#### Instruction
Copy the records below word for word, starting at the line that contains "The height and" and continuing through the end of the records. Leave the pictures out of your copy.

— Start Data extract —

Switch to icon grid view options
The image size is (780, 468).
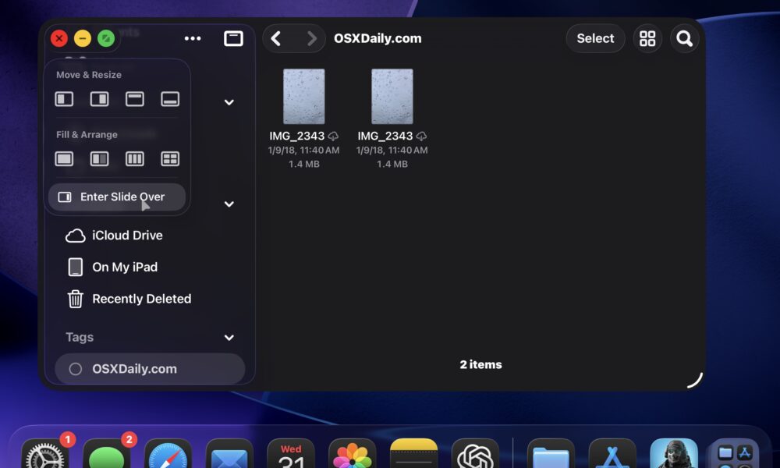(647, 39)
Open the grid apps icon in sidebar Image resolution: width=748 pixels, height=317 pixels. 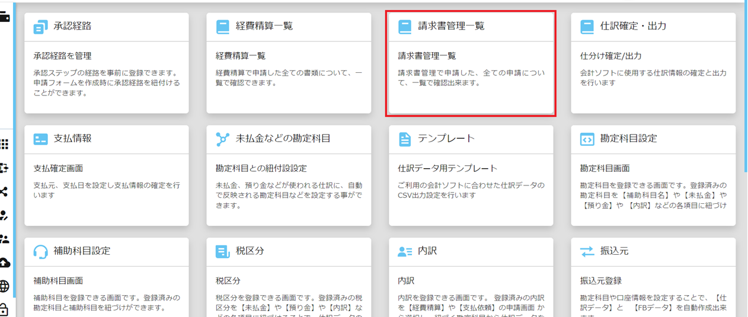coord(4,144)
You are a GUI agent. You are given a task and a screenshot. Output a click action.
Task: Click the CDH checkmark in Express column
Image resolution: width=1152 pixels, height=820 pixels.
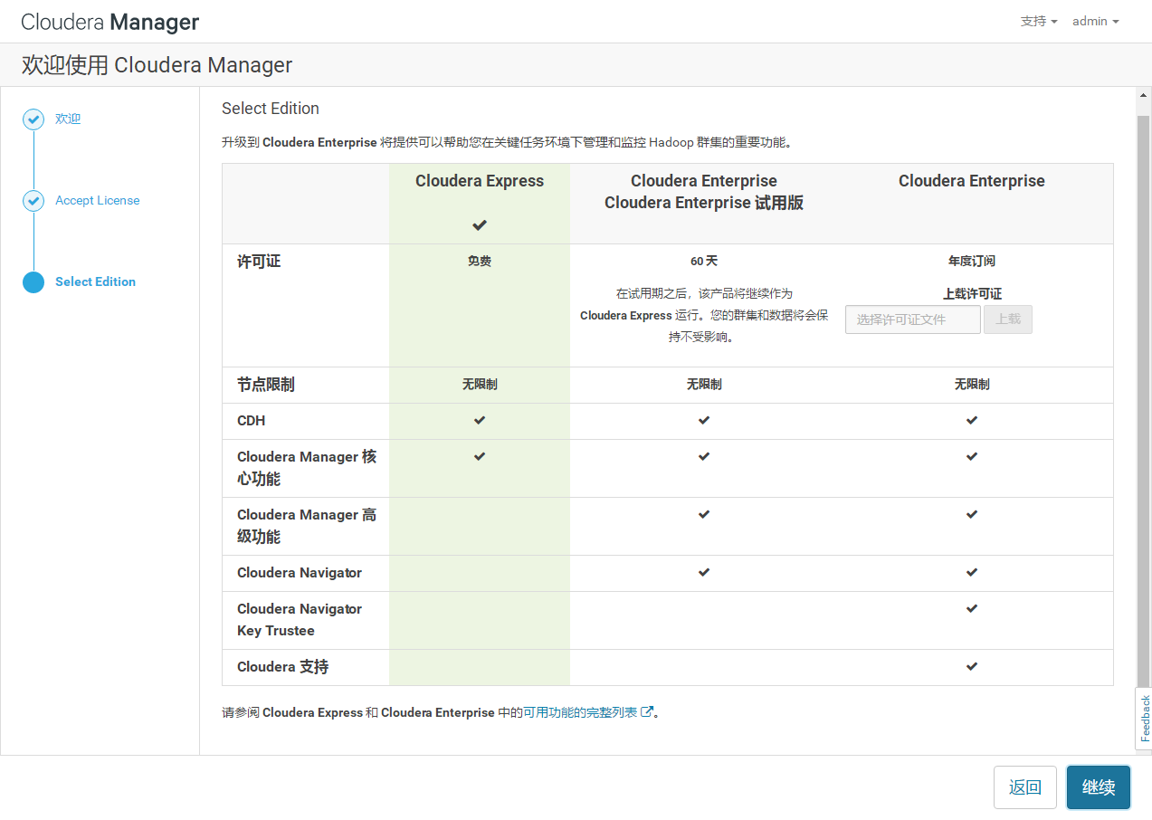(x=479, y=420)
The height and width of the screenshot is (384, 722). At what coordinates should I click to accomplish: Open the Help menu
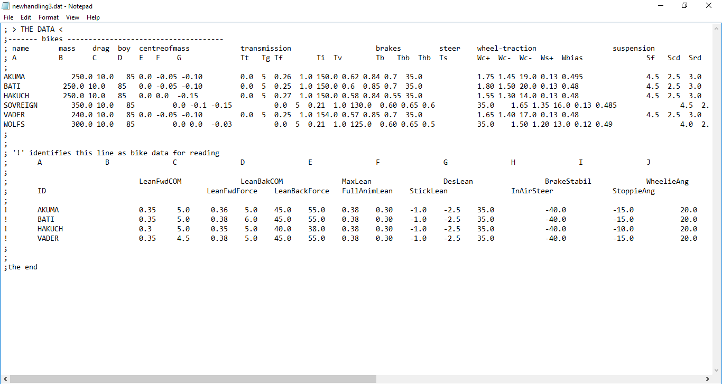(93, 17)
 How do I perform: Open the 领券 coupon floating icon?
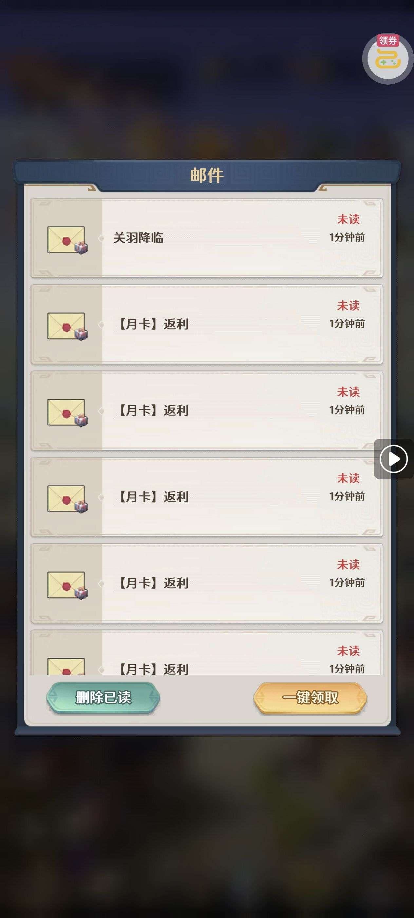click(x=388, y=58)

— End Data extract —

#### Solution for this problem
The height and width of the screenshot is (384, 722). At what coordinates should I click to accomplish: Open the Help menu
(93, 17)
 How do I perform: Open the 领券 coupon floating icon?
click(x=388, y=58)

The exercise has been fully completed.